SEC commissioners approved guidance Wednesday stipulating that proxy advisory firms must disclose how they reach their shareholder recommendations, in a move applauded by the business community.
The SEC issued an interpretation that proxy voting advice provided by proxy advisory firms generally constitutes a "solicitation" under the federal proxy rules and said the failure to disclose certain information required under existing law would render the advice materially false or misleading.
The commissioners also approved guidance that clarifies how an investment adviser's fiduciary duty relates to an adviser's proxy voting on behalf of clients, particularly if the investment adviser retains a proxy advisory firm. The guidance follows a question-and-answer format and provides examples to help facilitate compliance.

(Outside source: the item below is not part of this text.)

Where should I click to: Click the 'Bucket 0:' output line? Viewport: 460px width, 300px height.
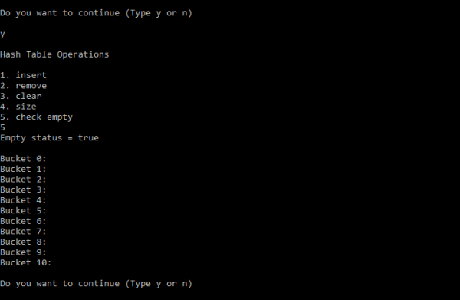point(23,159)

"It's giving a road map of what can be done to help you navigate the existing rules," said Laura D. Richman, counsel at law firm Mayer Brown, who focuses on corporate governance issues and public disclosure obligations.
Both measures passed in 3-2 votes; Democratic commissioners Robert Jackson Jr. and Allison H. Lee dissented.

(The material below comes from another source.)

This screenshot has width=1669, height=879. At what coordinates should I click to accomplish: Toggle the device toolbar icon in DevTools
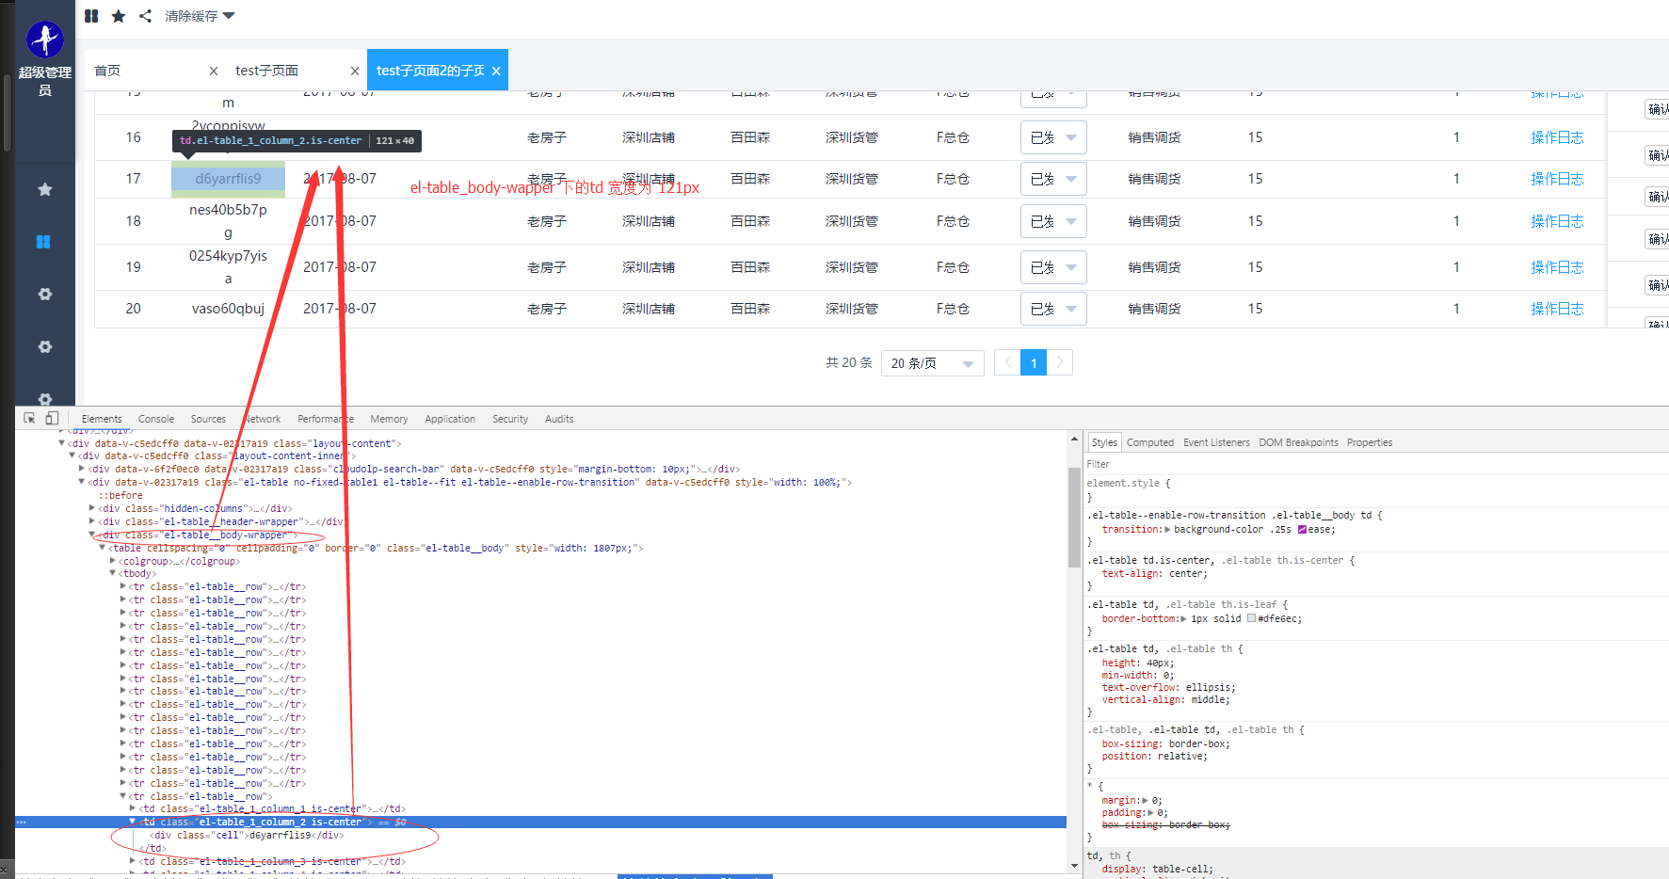(53, 418)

Ms. Lee said the guidance introduces "increased costs and time pressure into an already byzantine and highly compressed process." Moreover, it calls for "more issuer involvement in the process despite widespread agreement among institutional investors and investment advisers that greater involvement would undermine the reliability and independence of voting recommendations."
Gary Retelny, president and CEO of Institutional Shareholder Services, a proxy advisory firm that along with Glass Lewis & Co., controls about 97% of the market, said the guidance could hurt business and its clients.
"While we will carefully review the guidance issued today to understand the potential impacts for our clients, upon initial review we are concerned that the guidance will hamper our ability to deliver independent, timely and accurate research, data, insights and perspectives to aid in the discharge of their fiduciary duties, " said Gary Retelny, president and CEO of ISS, in a statement.
Business groups like the U.S. Chamber of Commerce, applauded the SEC's decision.
"Proxy advisory firms have been riddled with conflicts of interest, failed to link advice with economic return or company specific information, and lack process and transparency," said Tom Quaadman, executive vice president of the chamber's Center of Capital Markets Competitiveness, in a statement. "We commend the SEC for taking a critical first step in bringing much-needed oversight to proxy advisory firms, and we hope the SEC and other regulators take further action to ensure that proxy advisory firms provide 'decision useful' information to investors."
Through its votes Wednesday, the SEC is not building a new regulatory regime but is explaining the contours of an existing one to help investment advisers and proxy advisers carry out their responsibilities, Commissioner Hester M. Peirce said at the meeting.
"The guidance we are issuing today regarding the provision of proxy advice is designed to help proxy advisers think through their role in the proxy process," Ms. Peirce said.
Gail C. Bernstein, general counsel for the Investment Advisers Association, said she is concerned the guidance will increase costs for advisers and also increase barriers to entry for proxy advisory firms. "While the commission stated at the open meeting that its actions do not create new obligations, we believe that as a practical matter they will for investment advisers," Ms. Bernstein said in a statement. "We are disappointed that the guidance was issued without the opportunity for public comment and without the benefit of an economic analysis."
Commissioner Elad L. Roisman, who is leading the commission's efforts to revamp the proxy voting process, indicated that Wednesday's votes will not be the last on this issue.